───── Data excerpts
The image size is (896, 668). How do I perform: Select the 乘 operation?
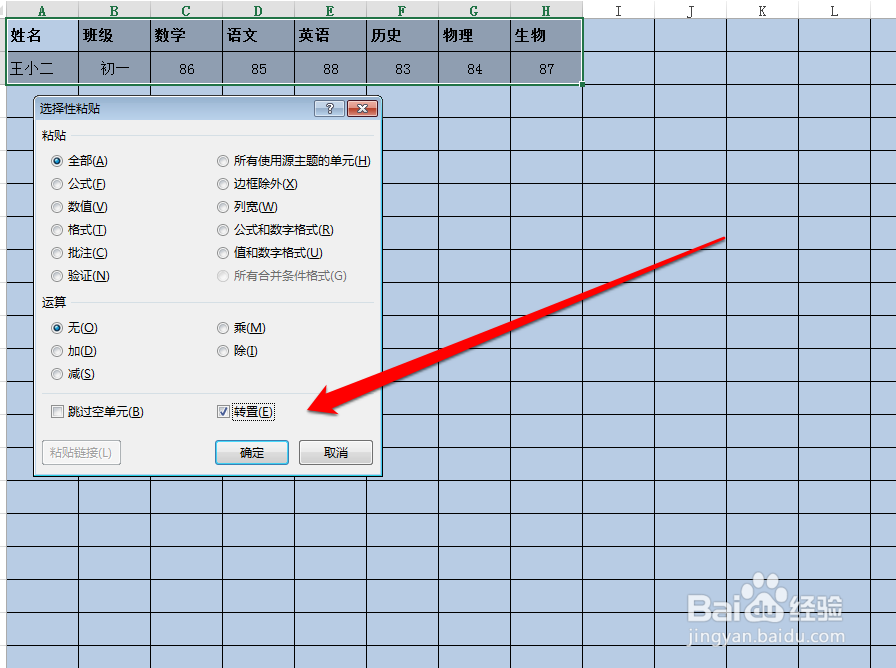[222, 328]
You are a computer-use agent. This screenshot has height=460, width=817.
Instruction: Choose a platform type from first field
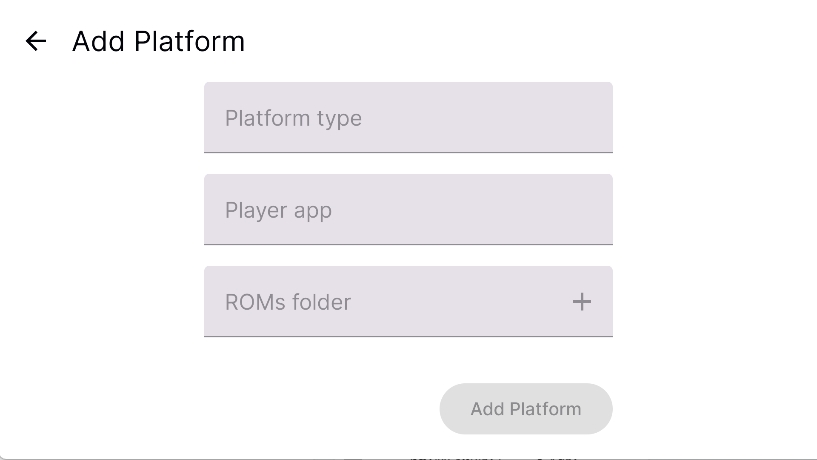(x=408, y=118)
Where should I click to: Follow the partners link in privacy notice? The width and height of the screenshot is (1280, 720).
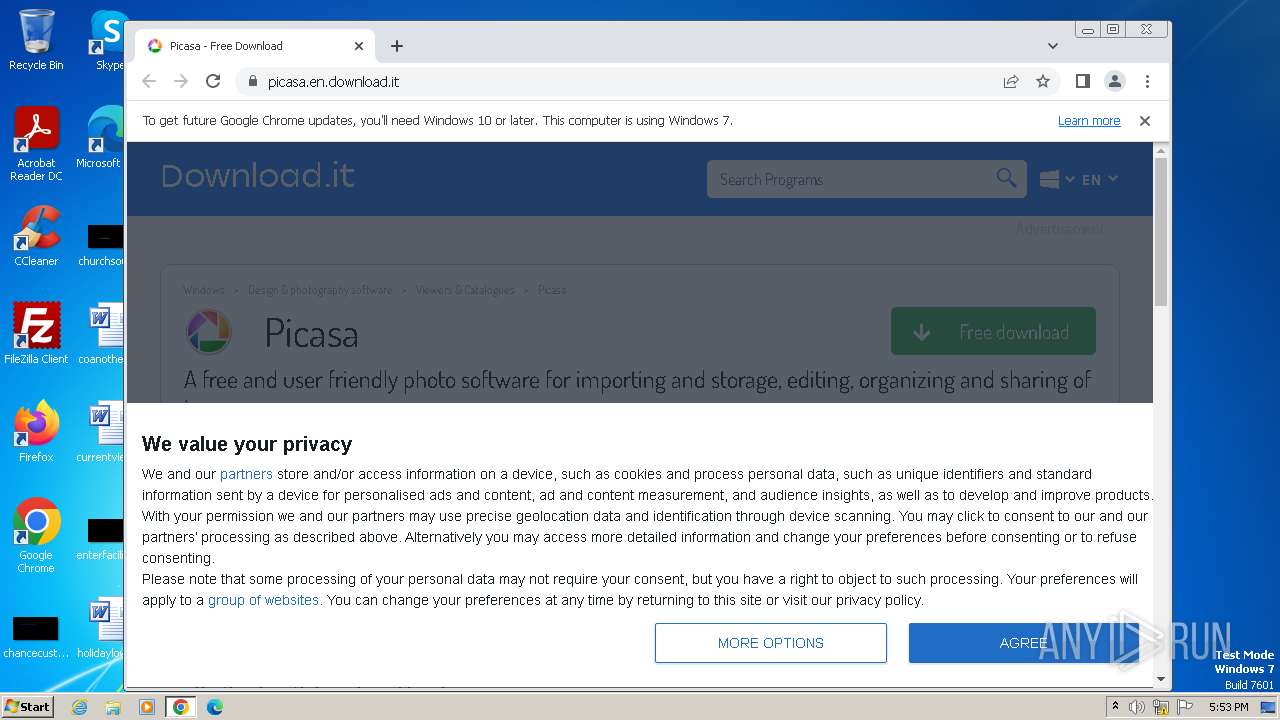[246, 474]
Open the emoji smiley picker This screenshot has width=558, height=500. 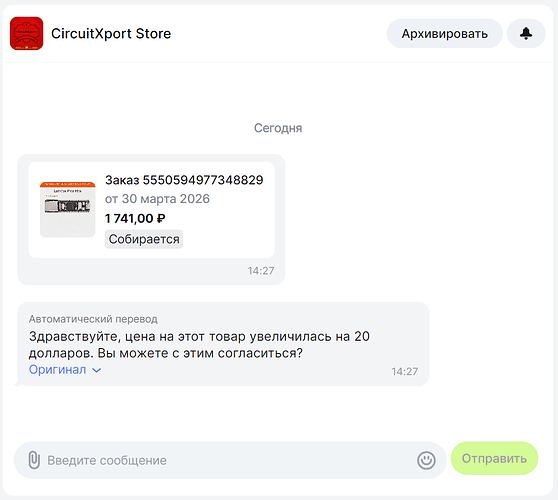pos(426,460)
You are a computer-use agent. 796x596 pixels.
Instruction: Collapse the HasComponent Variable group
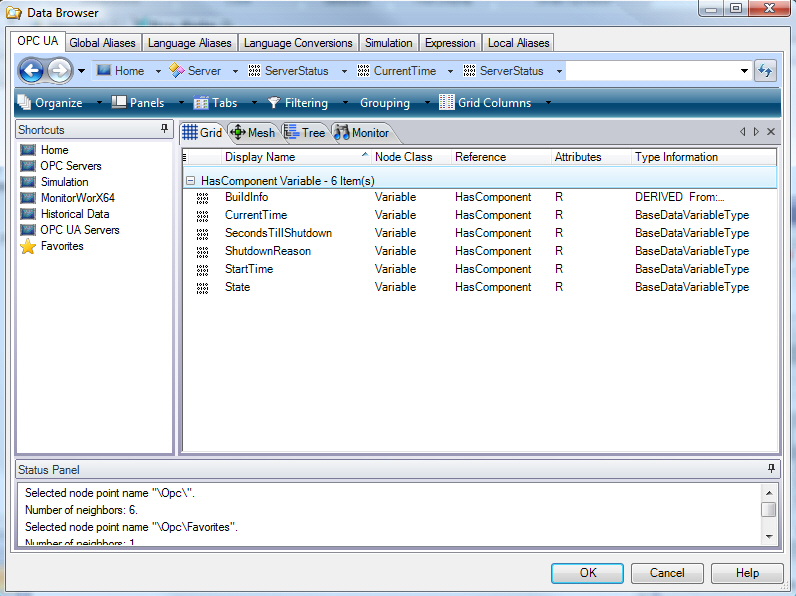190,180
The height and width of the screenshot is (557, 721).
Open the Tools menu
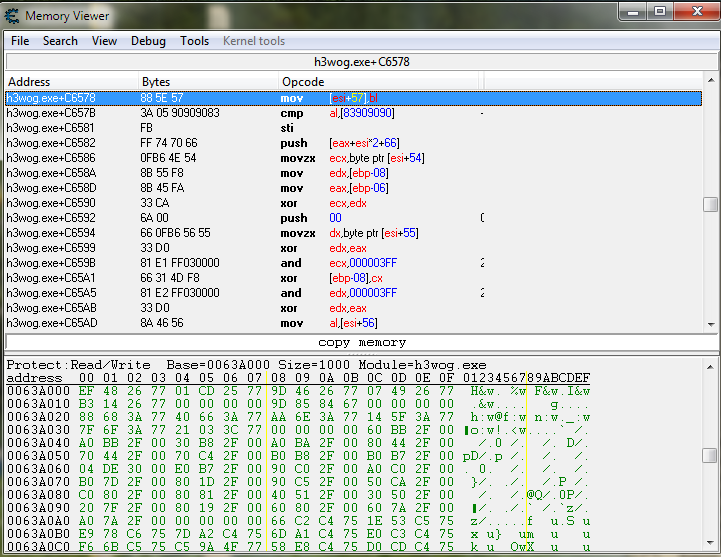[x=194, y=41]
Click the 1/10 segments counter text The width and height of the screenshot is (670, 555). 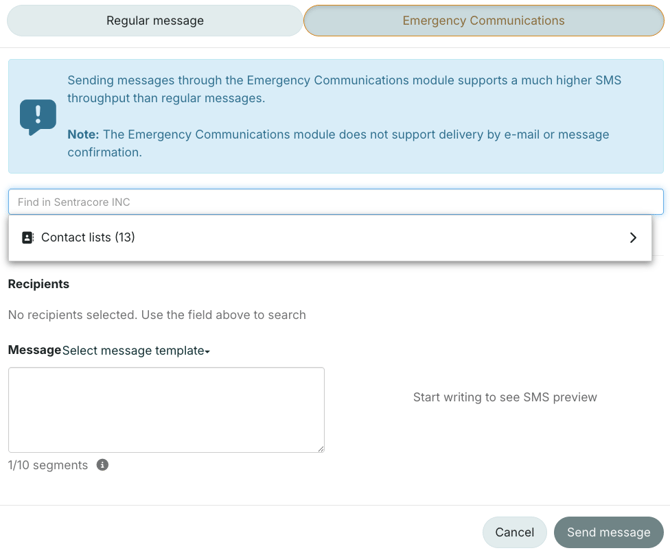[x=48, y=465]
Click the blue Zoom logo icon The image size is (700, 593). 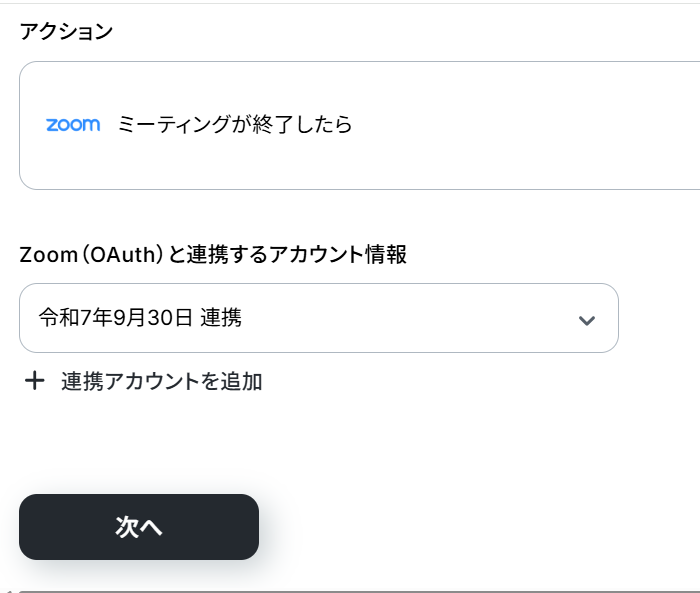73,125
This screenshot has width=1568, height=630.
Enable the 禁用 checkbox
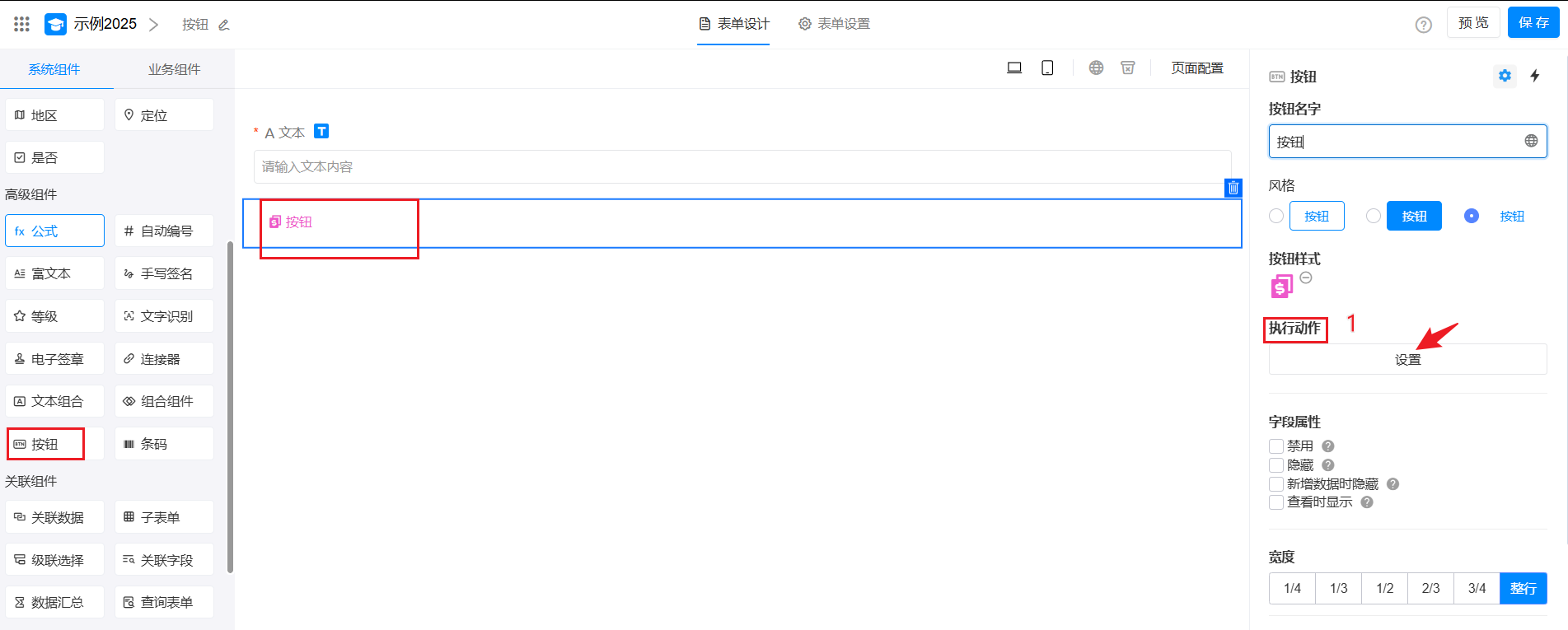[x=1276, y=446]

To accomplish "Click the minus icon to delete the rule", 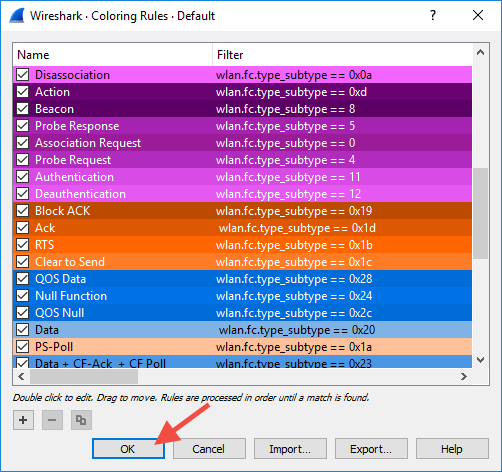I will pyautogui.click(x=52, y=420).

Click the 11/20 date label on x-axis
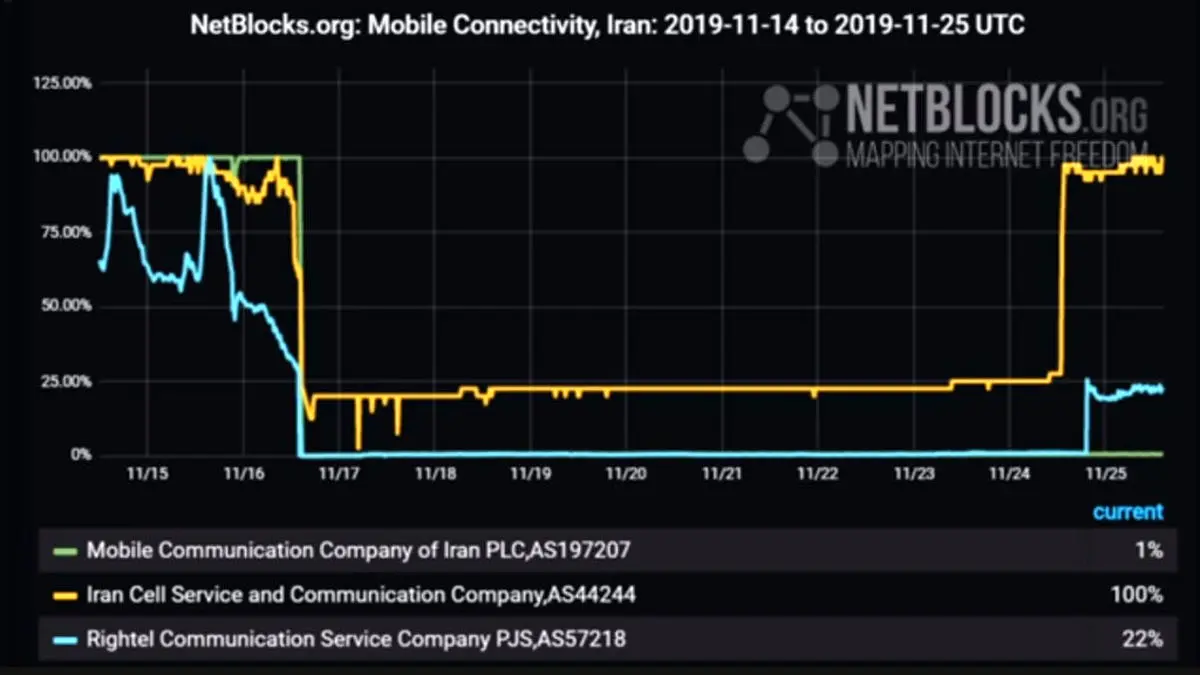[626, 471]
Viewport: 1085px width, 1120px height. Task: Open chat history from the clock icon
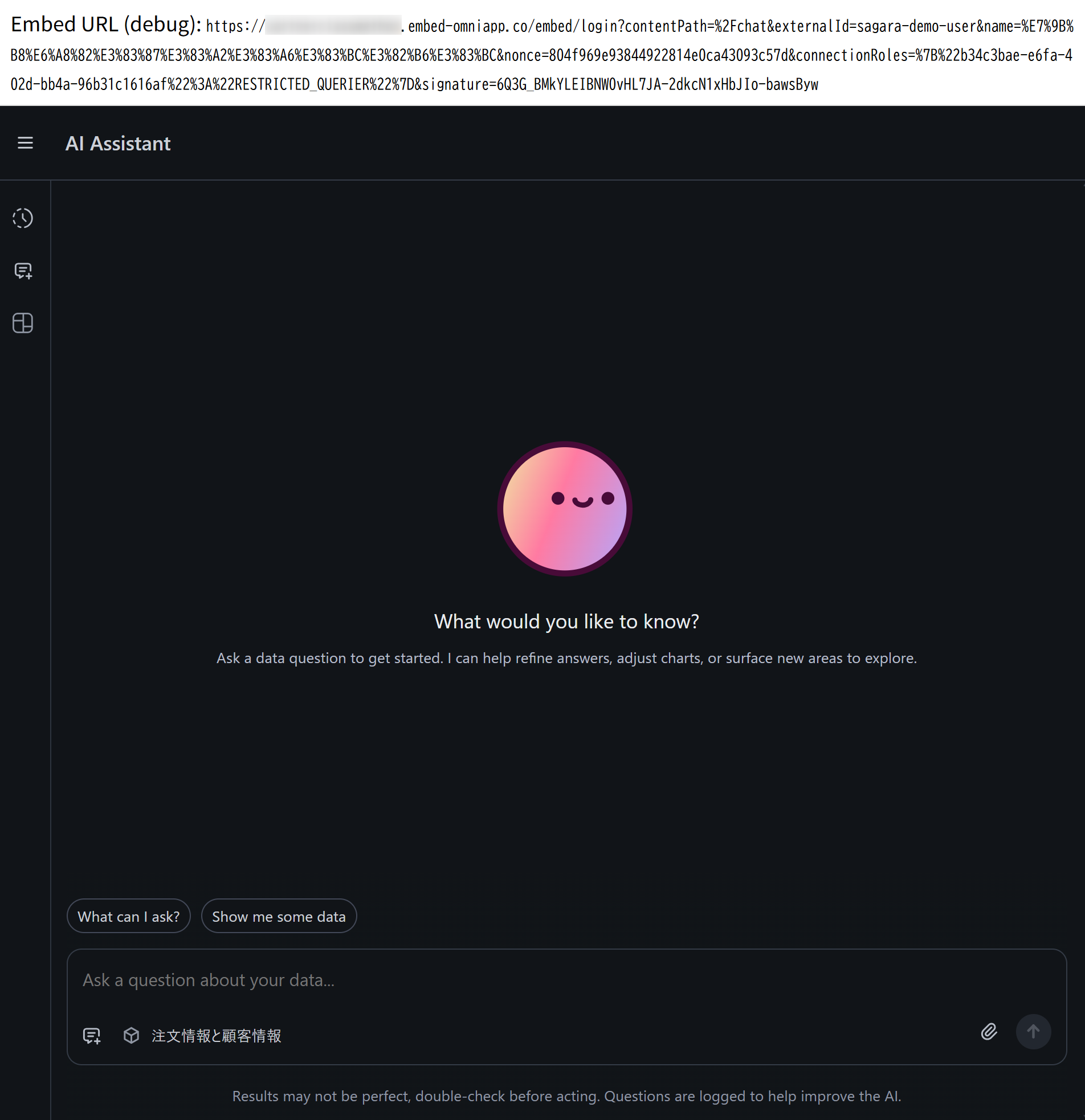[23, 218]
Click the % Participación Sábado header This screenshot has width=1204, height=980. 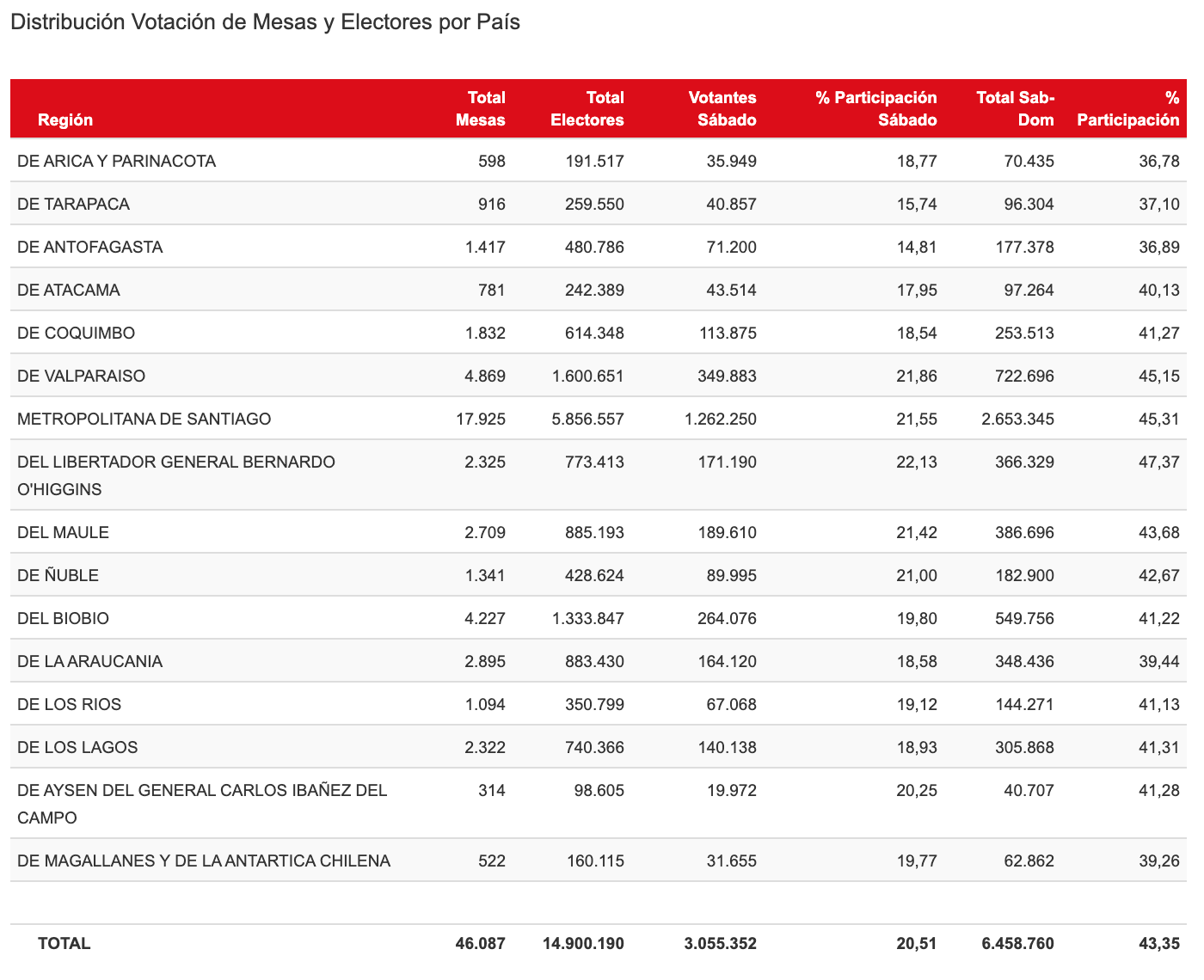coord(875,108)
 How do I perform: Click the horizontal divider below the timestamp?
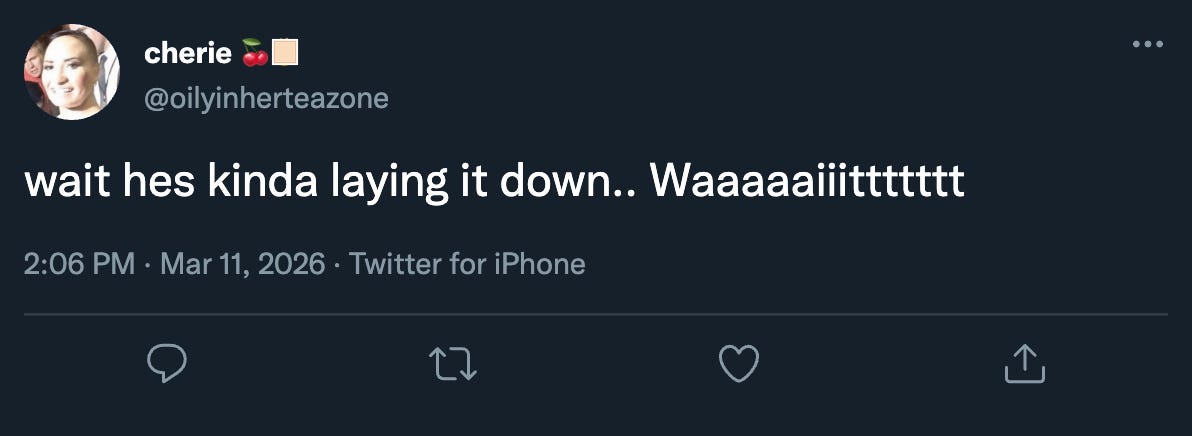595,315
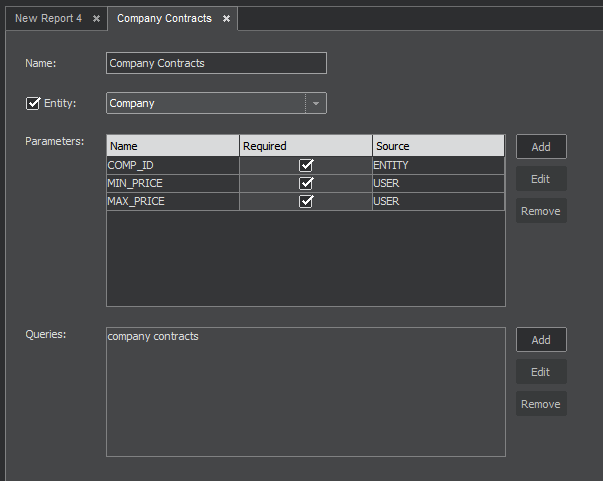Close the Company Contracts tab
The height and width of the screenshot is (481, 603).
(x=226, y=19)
──────────
-- Work order --
Extract every line above containing the word "agent".

-- Result --
You are a computer-use agent. This screenshot has height=460, width=817.
You are a computer-use agent. 796x596 pixels.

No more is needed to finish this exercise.